> **Given request**
Please copy every line of the listing below exactly as it appears.

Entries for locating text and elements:
◇ ◇ ◇

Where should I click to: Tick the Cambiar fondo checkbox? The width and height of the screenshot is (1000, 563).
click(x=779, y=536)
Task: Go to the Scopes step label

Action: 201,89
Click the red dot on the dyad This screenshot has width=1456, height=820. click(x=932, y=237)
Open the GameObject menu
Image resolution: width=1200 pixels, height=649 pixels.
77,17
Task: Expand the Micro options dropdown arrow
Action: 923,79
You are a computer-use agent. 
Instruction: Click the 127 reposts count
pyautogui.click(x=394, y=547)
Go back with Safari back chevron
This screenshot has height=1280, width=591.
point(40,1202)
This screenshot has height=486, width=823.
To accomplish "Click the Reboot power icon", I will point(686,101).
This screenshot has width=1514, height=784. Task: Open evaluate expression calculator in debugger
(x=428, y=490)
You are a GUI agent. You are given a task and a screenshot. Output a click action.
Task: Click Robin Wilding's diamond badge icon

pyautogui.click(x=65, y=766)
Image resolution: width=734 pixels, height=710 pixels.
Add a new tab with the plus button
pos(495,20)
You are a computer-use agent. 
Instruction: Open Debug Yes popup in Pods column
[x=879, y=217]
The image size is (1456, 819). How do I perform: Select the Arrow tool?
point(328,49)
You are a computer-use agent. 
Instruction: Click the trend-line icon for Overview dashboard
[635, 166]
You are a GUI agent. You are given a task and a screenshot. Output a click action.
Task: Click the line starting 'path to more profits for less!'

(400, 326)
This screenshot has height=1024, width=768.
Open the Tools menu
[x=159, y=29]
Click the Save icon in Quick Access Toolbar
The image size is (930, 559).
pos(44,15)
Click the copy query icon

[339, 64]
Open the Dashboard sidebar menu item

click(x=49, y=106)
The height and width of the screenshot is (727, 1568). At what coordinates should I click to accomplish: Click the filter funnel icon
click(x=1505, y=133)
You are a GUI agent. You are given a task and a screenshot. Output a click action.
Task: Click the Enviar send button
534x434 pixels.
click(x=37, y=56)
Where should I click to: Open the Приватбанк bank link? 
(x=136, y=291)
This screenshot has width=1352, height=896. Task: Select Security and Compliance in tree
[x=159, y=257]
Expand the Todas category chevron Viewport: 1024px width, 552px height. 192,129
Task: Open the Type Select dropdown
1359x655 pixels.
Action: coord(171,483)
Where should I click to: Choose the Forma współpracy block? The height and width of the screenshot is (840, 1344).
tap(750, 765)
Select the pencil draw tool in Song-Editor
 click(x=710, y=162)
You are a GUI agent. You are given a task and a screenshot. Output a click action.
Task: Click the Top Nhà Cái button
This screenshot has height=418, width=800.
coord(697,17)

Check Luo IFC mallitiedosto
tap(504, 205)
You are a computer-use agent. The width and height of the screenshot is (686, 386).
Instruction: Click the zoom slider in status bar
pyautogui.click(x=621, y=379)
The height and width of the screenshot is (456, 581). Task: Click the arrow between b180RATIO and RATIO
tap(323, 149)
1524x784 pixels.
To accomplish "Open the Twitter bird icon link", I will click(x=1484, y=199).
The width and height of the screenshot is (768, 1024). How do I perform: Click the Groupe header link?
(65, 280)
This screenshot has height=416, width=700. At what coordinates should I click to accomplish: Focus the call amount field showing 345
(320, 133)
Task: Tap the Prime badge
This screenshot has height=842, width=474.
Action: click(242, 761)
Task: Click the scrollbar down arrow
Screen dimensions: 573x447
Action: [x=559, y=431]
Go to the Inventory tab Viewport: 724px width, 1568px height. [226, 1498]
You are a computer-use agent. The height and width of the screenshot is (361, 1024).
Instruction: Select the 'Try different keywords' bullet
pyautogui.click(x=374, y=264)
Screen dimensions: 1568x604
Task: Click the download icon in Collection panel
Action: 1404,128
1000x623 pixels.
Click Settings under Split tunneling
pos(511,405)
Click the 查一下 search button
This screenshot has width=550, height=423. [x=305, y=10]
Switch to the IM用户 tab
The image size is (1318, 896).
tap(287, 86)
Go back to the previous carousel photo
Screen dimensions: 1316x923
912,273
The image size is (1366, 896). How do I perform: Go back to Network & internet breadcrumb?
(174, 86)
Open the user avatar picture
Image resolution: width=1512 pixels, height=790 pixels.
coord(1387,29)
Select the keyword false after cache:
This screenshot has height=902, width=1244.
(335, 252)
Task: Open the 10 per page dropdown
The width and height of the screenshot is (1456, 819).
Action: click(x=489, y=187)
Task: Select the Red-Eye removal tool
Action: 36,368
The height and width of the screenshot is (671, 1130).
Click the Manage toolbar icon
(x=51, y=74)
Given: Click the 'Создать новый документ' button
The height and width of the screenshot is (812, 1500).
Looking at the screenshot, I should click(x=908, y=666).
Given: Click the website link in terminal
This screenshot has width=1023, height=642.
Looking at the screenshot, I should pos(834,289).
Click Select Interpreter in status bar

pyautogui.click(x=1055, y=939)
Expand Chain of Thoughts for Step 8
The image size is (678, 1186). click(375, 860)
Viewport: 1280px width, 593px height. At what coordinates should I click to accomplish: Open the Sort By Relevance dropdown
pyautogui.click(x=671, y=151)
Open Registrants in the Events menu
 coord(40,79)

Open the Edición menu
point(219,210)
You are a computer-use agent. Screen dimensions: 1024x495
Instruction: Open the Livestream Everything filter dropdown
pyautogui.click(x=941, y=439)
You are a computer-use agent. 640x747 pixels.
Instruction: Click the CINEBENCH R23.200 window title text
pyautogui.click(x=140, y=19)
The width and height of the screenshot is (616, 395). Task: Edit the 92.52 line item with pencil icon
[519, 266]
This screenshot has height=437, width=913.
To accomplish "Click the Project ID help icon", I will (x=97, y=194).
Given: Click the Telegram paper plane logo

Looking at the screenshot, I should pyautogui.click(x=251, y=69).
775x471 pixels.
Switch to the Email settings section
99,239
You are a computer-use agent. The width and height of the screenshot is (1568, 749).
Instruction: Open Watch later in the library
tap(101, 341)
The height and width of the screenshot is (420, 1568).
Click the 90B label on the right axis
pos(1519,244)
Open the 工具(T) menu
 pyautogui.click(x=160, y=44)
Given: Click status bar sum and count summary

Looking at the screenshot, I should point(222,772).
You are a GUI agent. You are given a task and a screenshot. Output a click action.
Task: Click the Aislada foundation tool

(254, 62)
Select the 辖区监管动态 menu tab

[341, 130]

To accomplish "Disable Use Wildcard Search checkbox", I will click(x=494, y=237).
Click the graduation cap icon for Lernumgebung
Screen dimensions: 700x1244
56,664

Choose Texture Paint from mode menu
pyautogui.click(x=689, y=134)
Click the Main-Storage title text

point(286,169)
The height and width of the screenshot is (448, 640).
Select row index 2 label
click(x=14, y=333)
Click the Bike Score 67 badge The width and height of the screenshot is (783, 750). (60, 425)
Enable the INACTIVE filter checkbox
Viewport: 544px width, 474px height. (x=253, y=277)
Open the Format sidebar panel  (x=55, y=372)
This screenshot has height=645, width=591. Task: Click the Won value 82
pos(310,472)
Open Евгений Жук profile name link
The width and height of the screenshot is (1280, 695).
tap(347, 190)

◇ ◇ ◇

> **Solution for this task**
Where should I click to: Tick the Cambiar fondo checkbox? The width and height of the screenshot is (1000, 563).
click(x=779, y=536)
Task: Go to the Scopes step label

Action: 201,89
Click the red dot on the dyad This screenshot has width=1456, height=820. click(x=932, y=237)
Open the GameObject menu
Image resolution: width=1200 pixels, height=649 pixels.
77,17
Task: Expand the Micro options dropdown arrow
Action: 923,79
You are a computer-use agent. 
Instruction: Click the 127 reposts count
pyautogui.click(x=394, y=547)
Go back with Safari back chevron
This screenshot has height=1280, width=591.
point(40,1202)
This screenshot has height=486, width=823.
To accomplish "Click the Reboot power icon", I will point(686,101).
This screenshot has width=1514, height=784. Task: Open evaluate expression calculator in debugger
(x=428, y=490)
You are a GUI agent. You are given a task and a screenshot. Output a click action.
Task: Click Robin Wilding's diamond badge icon

pyautogui.click(x=65, y=766)
Image resolution: width=734 pixels, height=710 pixels.
Add a new tab with the plus button
pos(495,20)
You are a computer-use agent. 
Instruction: Open Debug Yes popup in Pods column
[x=879, y=217]
The image size is (1456, 819). How do I perform: Select the Arrow tool?
point(328,49)
You are a computer-use agent. 
Instruction: Click the trend-line icon for Overview dashboard
[635, 166]
You are a GUI agent. You are given a task and a screenshot. Output a click action.
Task: Click the line starting 'path to more profits for less!'

(400, 326)
This screenshot has height=1024, width=768.
Open the Tools menu
[x=159, y=29]
Click the Save icon in Quick Access Toolbar
The image size is (930, 559).
pos(44,15)
Click the copy query icon

[339, 64]
Open the Dashboard sidebar menu item

click(x=49, y=106)
The height and width of the screenshot is (727, 1568). At what coordinates should I click to accomplish: Click the filter funnel icon
click(x=1505, y=133)
You are a GUI agent. You are given a task and a screenshot. Output a click action.
Task: Click the Enviar send button
534x434 pixels.
click(x=37, y=56)
Where should I click to: Open the Приватбанк bank link? 
(x=136, y=291)
This screenshot has width=1352, height=896. Task: Select Security and Compliance in tree
[x=159, y=257]
Expand the Todas category chevron Viewport: 1024px width, 552px height. 192,129
Task: Open the Type Select dropdown
1359x655 pixels.
Action: coord(171,483)
Where should I click to: Choose the Forma współpracy block? The height and width of the screenshot is (840, 1344).
tap(750, 765)
Select the pencil draw tool in Song-Editor
 click(x=710, y=162)
You are a GUI agent. You are given a task and a screenshot. Output a click action.
Task: Click the Top Nhà Cái button
This screenshot has height=418, width=800.
coord(697,17)

Check Luo IFC mallitiedosto
tap(504, 205)
You are a computer-use agent. The width and height of the screenshot is (686, 386).
Instruction: Click the zoom slider in status bar
pyautogui.click(x=621, y=379)
The height and width of the screenshot is (456, 581). Task: Click the arrow between b180RATIO and RATIO
tap(323, 149)
1524x784 pixels.
To accomplish "Open the Twitter bird icon link", I will click(x=1484, y=199).
The width and height of the screenshot is (768, 1024). How do I perform: Click the Groupe header link?
(65, 280)
This screenshot has height=416, width=700. At what coordinates should I click to accomplish: Focus the call amount field showing 345
(320, 133)
Task: Tap the Prime badge
This screenshot has height=842, width=474.
Action: click(242, 761)
Task: Click the scrollbar down arrow
Screen dimensions: 573x447
Action: [x=559, y=431]
Go to the Inventory tab Viewport: 724px width, 1568px height. [226, 1498]
You are a computer-use agent. The height and width of the screenshot is (361, 1024).
Instruction: Select the 'Try different keywords' bullet
pyautogui.click(x=374, y=264)
Screen dimensions: 1568x604
Task: Click the download icon in Collection panel
Action: 1404,128
1000x623 pixels.
Click Settings under Split tunneling
pos(511,405)
Click the 查一下 search button
This screenshot has width=550, height=423. [x=305, y=10]
Switch to the IM用户 tab
The image size is (1318, 896).
tap(287, 86)
Go back to the previous carousel photo
Screen dimensions: 1316x923
912,273
The image size is (1366, 896). How do I perform: Go back to Network & internet breadcrumb?
(174, 86)
Open the user avatar picture
Image resolution: width=1512 pixels, height=790 pixels.
coord(1387,29)
Select the keyword false after cache:
This screenshot has height=902, width=1244.
(335, 252)
Task: Open the 10 per page dropdown
The width and height of the screenshot is (1456, 819).
Action: click(x=489, y=187)
Task: Select the Red-Eye removal tool
Action: 36,368
The height and width of the screenshot is (671, 1130).
Click the Manage toolbar icon
(x=51, y=74)
Given: Click the 'Создать новый документ' button
The height and width of the screenshot is (812, 1500).
Looking at the screenshot, I should click(x=908, y=666).
Given: Click the website link in terminal
This screenshot has width=1023, height=642.
Looking at the screenshot, I should pos(834,289).
Click Select Interpreter in status bar

pyautogui.click(x=1055, y=939)
Expand Chain of Thoughts for Step 8
The image size is (678, 1186). click(375, 860)
Viewport: 1280px width, 593px height. At what coordinates should I click to accomplish: Open the Sort By Relevance dropdown
pyautogui.click(x=671, y=151)
Open Registrants in the Events menu
 coord(40,79)

Open the Edición menu
point(219,210)
You are a computer-use agent. Screen dimensions: 1024x495
Instruction: Open the Livestream Everything filter dropdown
pyautogui.click(x=941, y=439)
You are a computer-use agent. 640x747 pixels.
Instruction: Click the CINEBENCH R23.200 window title text
pyautogui.click(x=140, y=19)
The width and height of the screenshot is (616, 395). Task: Edit the 92.52 line item with pencil icon
[519, 266]
This screenshot has height=437, width=913.
To accomplish "Click the Project ID help icon", I will (x=97, y=194).
Given: Click the Telegram paper plane logo

Looking at the screenshot, I should pyautogui.click(x=251, y=69).
775x471 pixels.
Switch to the Email settings section
99,239
You are a computer-use agent. The width and height of the screenshot is (1568, 749).
Instruction: Open Watch later in the library
tap(101, 341)
The height and width of the screenshot is (420, 1568).
Click the 90B label on the right axis
pos(1519,244)
Open the 工具(T) menu
 pyautogui.click(x=160, y=44)
Given: Click status bar sum and count summary

Looking at the screenshot, I should point(222,772).
You are a GUI agent. You are given a task and a screenshot. Output a click action.
Task: Click the Aislada foundation tool

(254, 62)
Select the 辖区监管动态 menu tab

[341, 130]

To accomplish "Disable Use Wildcard Search checkbox", I will click(x=494, y=237).
Click the graduation cap icon for Lernumgebung
Screen dimensions: 700x1244
56,664

Choose Texture Paint from mode menu
pyautogui.click(x=689, y=134)
Click the Main-Storage title text

point(286,169)
The height and width of the screenshot is (448, 640).
Select row index 2 label
click(x=14, y=333)
Click the Bike Score 67 badge The width and height of the screenshot is (783, 750). (60, 425)
Enable the INACTIVE filter checkbox
Viewport: 544px width, 474px height. (x=253, y=277)
Open the Format sidebar panel  (x=55, y=372)
This screenshot has height=645, width=591. Task: Click the Won value 82
pos(310,472)
Open Евгений Жук profile name link
The width and height of the screenshot is (1280, 695).
tap(347, 190)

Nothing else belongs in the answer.